Segment Start: Extracted material

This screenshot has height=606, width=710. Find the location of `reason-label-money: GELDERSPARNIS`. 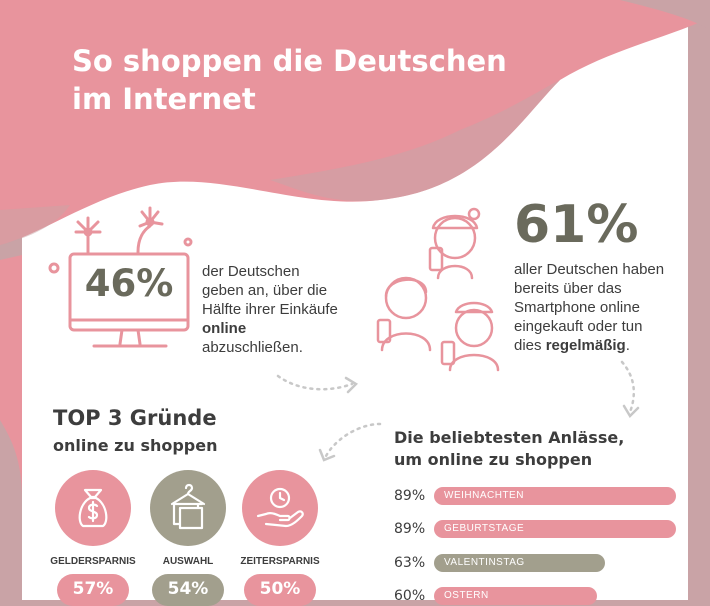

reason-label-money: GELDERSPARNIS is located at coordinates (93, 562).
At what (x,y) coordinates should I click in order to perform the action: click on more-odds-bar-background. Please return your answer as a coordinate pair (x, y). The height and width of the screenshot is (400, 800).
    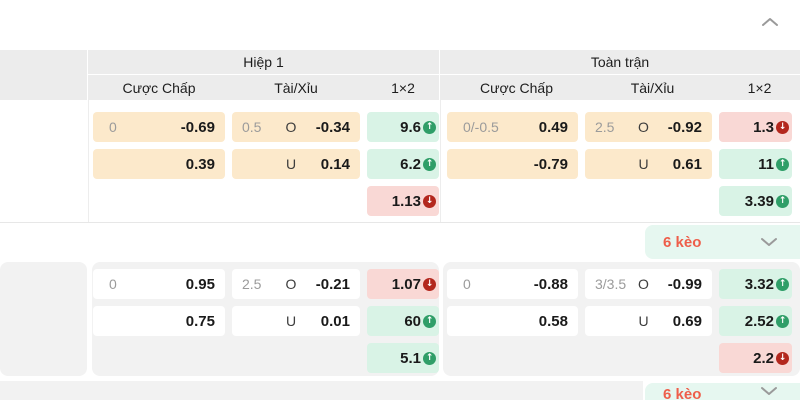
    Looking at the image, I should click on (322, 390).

Segment End: Extracted material
Segment Start: Extracted material

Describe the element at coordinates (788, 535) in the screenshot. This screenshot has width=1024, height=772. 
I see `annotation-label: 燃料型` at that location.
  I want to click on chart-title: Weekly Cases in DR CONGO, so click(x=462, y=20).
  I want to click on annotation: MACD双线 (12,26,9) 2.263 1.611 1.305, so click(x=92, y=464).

Segment End: Extracted material
Segment Start: Extracted material

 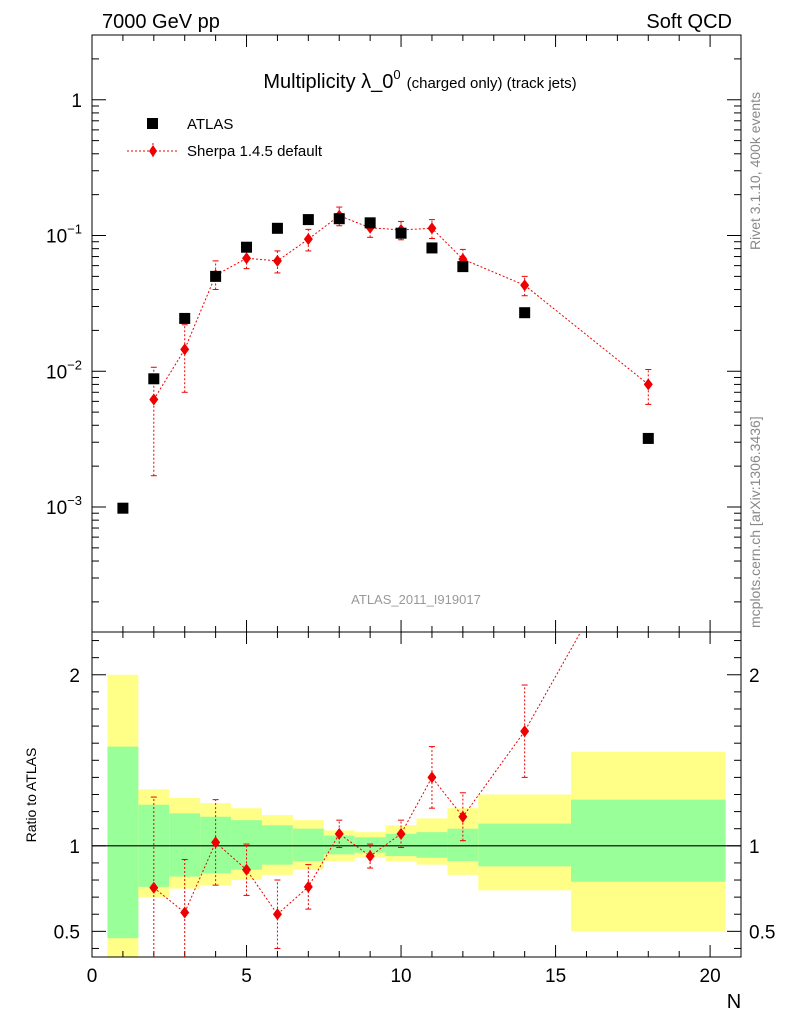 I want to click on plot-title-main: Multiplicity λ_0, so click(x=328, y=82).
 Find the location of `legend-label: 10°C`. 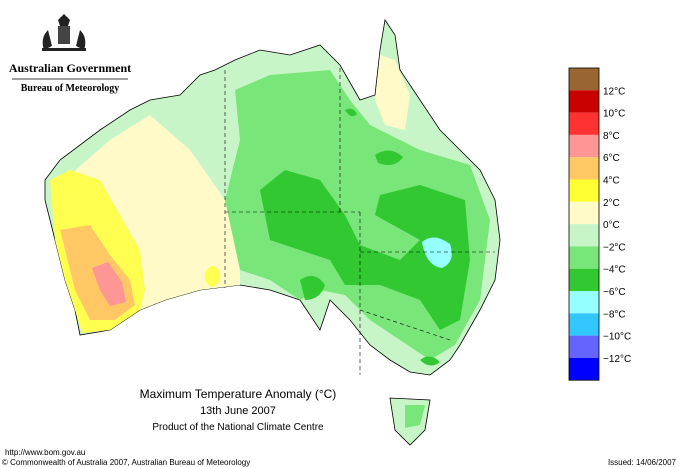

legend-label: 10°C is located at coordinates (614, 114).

Segment End: Extracted material

_Task details_. Format the part that opens with the line containing "This screenshot has height=606, width=710." and closes with the line containing "Looking at the" as a JSON list of strings, one per line, skipping blank lines and leaving out the pictures.

_Output of the exercise_.
[
  "This screenshot has height=606, width=710. Find the location of `reason-label-money: GELDERSPARNIS`. ",
  "reason-label-money: GELDERSPARNIS is located at coordinates (93, 562).",
  "At what (x,y) coordinates should I click in order to perform the action: click on more-odds-bar-background. Please return your answer as a coordinate pair (x, y). The height and width of the screenshot is (400, 800).",
  "    Looking at the image, I should click on (322, 390)."
]